- Born: Nikii Daas 7 August 1988 (age 37) Mumbai, Maharashtra, India
- Occupations: Film actor Model

= Nikii Daas =

Indian model, actress and beauty queen

Nikii Daas (born 7 August 1988) is an Indian model, actress and beauty queen. She won the Gladrags beauty pageant and later received the title of "Miss Charming" while representing India at the international pageant Best Model of the World in Turkey. Daas started modelling professionally soon after that.
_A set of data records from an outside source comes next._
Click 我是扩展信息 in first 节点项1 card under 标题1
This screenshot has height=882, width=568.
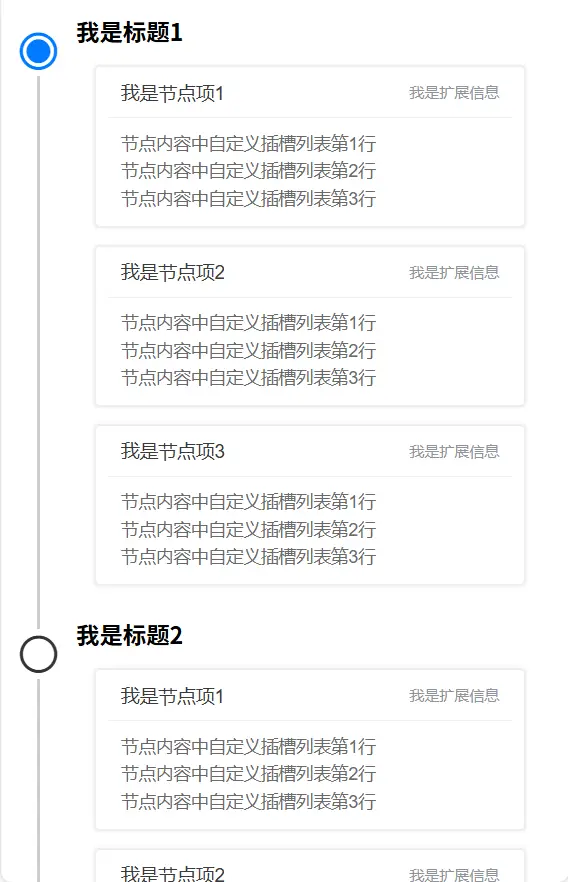pos(454,93)
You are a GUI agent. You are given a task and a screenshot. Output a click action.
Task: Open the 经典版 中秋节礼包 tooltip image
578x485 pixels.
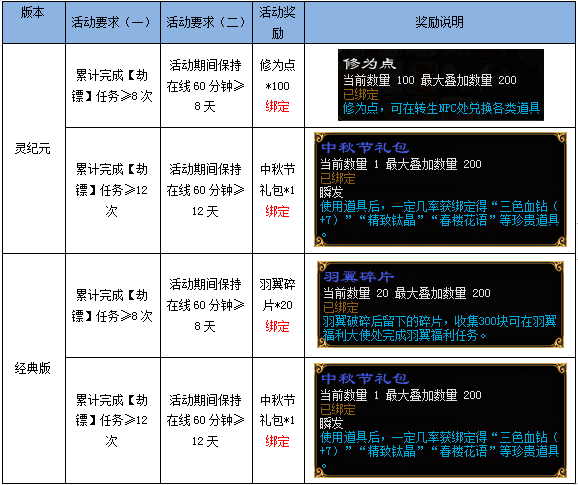[x=441, y=421]
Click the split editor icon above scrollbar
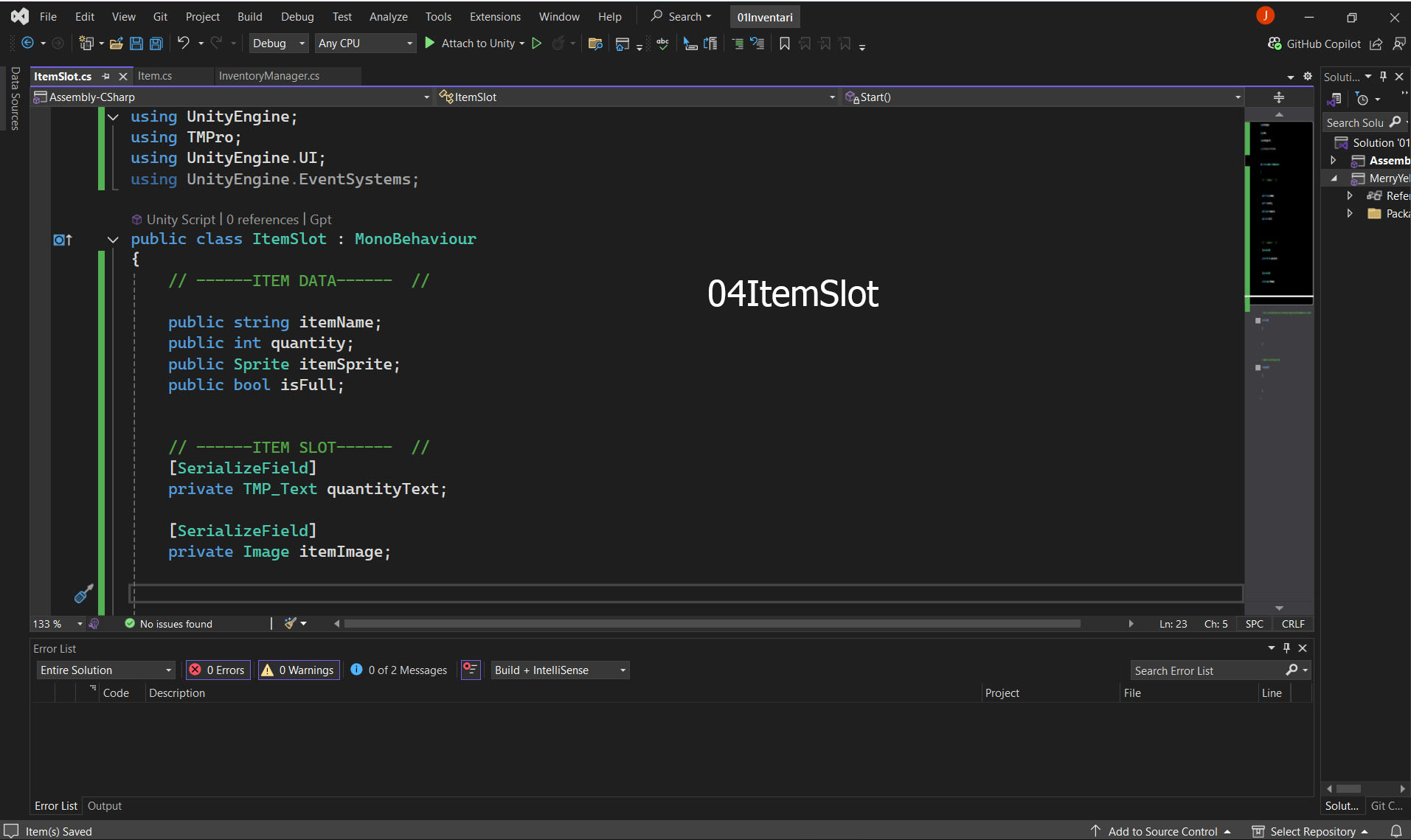Viewport: 1411px width, 840px height. pyautogui.click(x=1278, y=97)
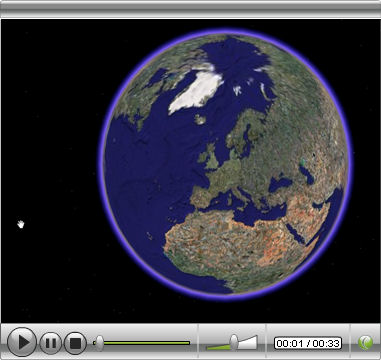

Daas has appeared in campaigns for brands such as Spykar Jeans, Dolce & Gabbana, Globus, Donear suitings, Bombay Dyeing, Mag Wheels, Toyota Innova Car with Aamir Khan, Gold Souk (Dubai) – Mikura Pearls, and Paaneri Sarees. She has walked the ramp for designers such as Satya Paul, Raymonds, Shakir Shaikh, Marc Robinson, Prasad Bidapa, Elric D'souza, Lubna Adams, and Viveka Babajee. In 2007, she was featured in the Kingfisher Calendar. She made her acting debut in the 2013 Kannada film Mandahasa. Daas owns the India Legends cricket team, which play in the Road Safety World Series, a T20 cricket league which was created to spread awareness of road safety internationally.